Contrairement à ce que soutient la société Espace Landes Immobilier, elle a bien sollicité en première instance le paiement d'une rémunération en exécution de chacun de ces deux mandats par les époux X et par M. Y, puisqu'elle concluait à leur condamnation in solidum au paiement de la somme de 20 000 euros, et qu'en cause d'appel, elle n'a plus sollicité leur condamnation solidaire mais la condamnation de chacun d'eux au paiement de la somme de 20 000 euros par les époux X, et de 10 000 euros par M. Y.
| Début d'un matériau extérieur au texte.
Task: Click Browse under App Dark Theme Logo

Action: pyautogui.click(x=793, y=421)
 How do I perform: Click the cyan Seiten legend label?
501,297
Ces demandes sont bien fondées sur l'exécution des mandats de vente et de recherche qui lui avaient été confiés par ceux-ci, et elles consistent bien à solliciter une double rémunération pour une même opération,
Il ne peut donc y être fait droit, et il convient dès lors de confirmer le jugement qui a débouté la SAS Espace Landes Immobilier de ses demandes et l'a condamnée à payer à M. Y d'une part et aux époux X d'autre part une indemnité de 1 000 euros pour frais irrépétibles.
Il serait inéquitable de laisser à la charge des époux X d'une part et de M. Y d'autre part les frais irrépétibles qu'ils ont dû exposer en cause d'appel ; la société Espace Landes Immobilier sera donc condamnée à payer à chacune de ces parties une nouvelle indemnité de 1 000 euros à ce titre.
Par ces motifs
La Cour, après en avoir délibéré, statuant publiquement, par arrêt contradictoire et en dernier ressort,
Confirme le jugement du tribunal de grande instance de Mont de Marsan du 20 juin 2012, et y ajoutant
Condamne la SAS Espace Landes Immobilier à payer à M. Patrice Y d'une part et aux époux X d'autre part, une indemnité de 1 000 euros (mille euros) en application des dispositions de l'article 700 du code de procédure civile.
Déboute les parties de leurs autres demandes.
Condamne la SAS Espace Landes Immobilier aux dépens de première instance et d'appel.
Autorise les avocats de la cause qui en ont fait la demande à recouvrer contre la partie condamnée ceux des dépens dont ils auraient fait l'avance sans avoir reçu provision.
Le présent arrêt a été signé par Mme ..., Président, et par Melle ..., Greffier, auquel la minute de la décision a été remise par le magistrat signataire.